People in the news in 2017
Chrissandra, Paxton, Julia, and Sam: four names, four people, four different stories right from the heart of reality of New Apostolic Christians: sometimes sad, sometimes wonderful, but always strong in faith.
She was killed in the crossfire between police and criminals. Chrissandra Oppermann, 30 years old, a youth leader in Cape Town (South Africa), had just returned home from a youth excursion. About 800 people attended the funeral in the New Apostolic congregation of Netreg in August 2017.
“Chrissie was loved by all and had a positive impact on everyone who knew her,” her mother said. Ward councillor Angus McKenzie said, “She had a beautiful soul.” Chrissandra’s last post on Facebook was taken from Philippians 4: 19: “And my God shall supply all your need according to His riches in glory by Christ Jesus.”

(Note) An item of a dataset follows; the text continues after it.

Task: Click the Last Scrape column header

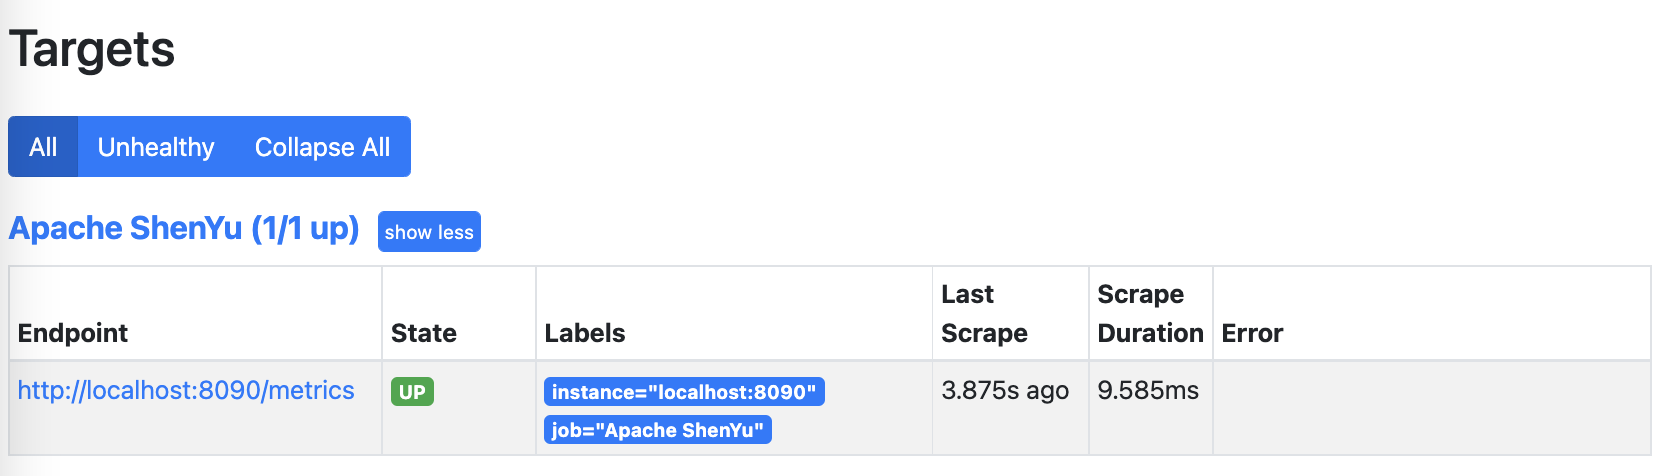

Chrissie is one of twenty-four Church members who have all been killed between May 2016 and August 2017—all in the diocese of Bishop Alwin Witten alone. Twenty-four of our brothers and sisters, who have became victims of gang wars and indiscriminate violence.
From children’s choir to pop idol
Bishop Lavis is the Township in Cape Town in which Chrissie Oppermann lived and died. Paxton Fielies grew up in the same Township. Her life has recently taken a radically different turn.
The seventeen-year-old was voted South Africa’s newest idol in November 2017 in the thirteenth season of the casting show Idols SA. During the competition, the young woman had her very own fan club rooting for her: her brothers and sisters from the New Apostolic Church. After all, Paxton’s career as a singer began in the Church, in the NAC Children Choir to be exact.
“She is a very believing girl from a faithful family,” District Apostle John L. Kriel reports. Paxton does not hide this in television interviews. When asked what the most important factors in her life are, Paxton Fielies says: “God, family, and music”—in exactly that order.
A melody for hundreds of thousands
With “Lord, have mercy on my life” Julia Maier from Vienna in Austria touched hundreds of thousands on Pentecost 2017. She sang the emotional ballad, accompanying herself on the piano, together with the choir and orchestra about fifteen minutes before the start of the Pentecost service.
The idea for the song came when she was confronted with having to take leave of a loved one. Even though there is a sense of melancholy, the song is carried by gratefulness and hope: gratefulness for God’s love and every beautiful moment spent together; hope in the grace of God and an existence in a new being.
Julia, a composer and pianist, put her talent in the service of the Church at a young age already. First in her own congregation and then also at the national level as one of the initiators and organisers of an Austrian youth music camp, as well as at the European Youth Day and the International Church Convention. So far Pentecost 2017 has been the absolute highlight for her: “It was such a huge blessing that I could hardly get a grip on myself.”
With total commitment at the altar
Another person wowed the audience at the 2017 Pentecost celebrations: the Chief Apostle’s English interpreter. It was always the same question after the Pentecost service: who was that guy who worked so hard during the Pentecost service?
His name is Sam Mueller. He is 46 years old, is a Bishop, and works as a translator—a passion. He speaks English, French, German, Spanish, and also a little Cambodian. “The next thing I want to do is learn Italian and then Lingala,” one of the national languages in the Congo.
He is a family man. He is married and has two children. He loves to work in the garden when he has some time on his hands or to take long walks with his family or to write fiction. A completely normal guy, like so many others too, who devotes a lot of time and heart to his Church to help make this community something special.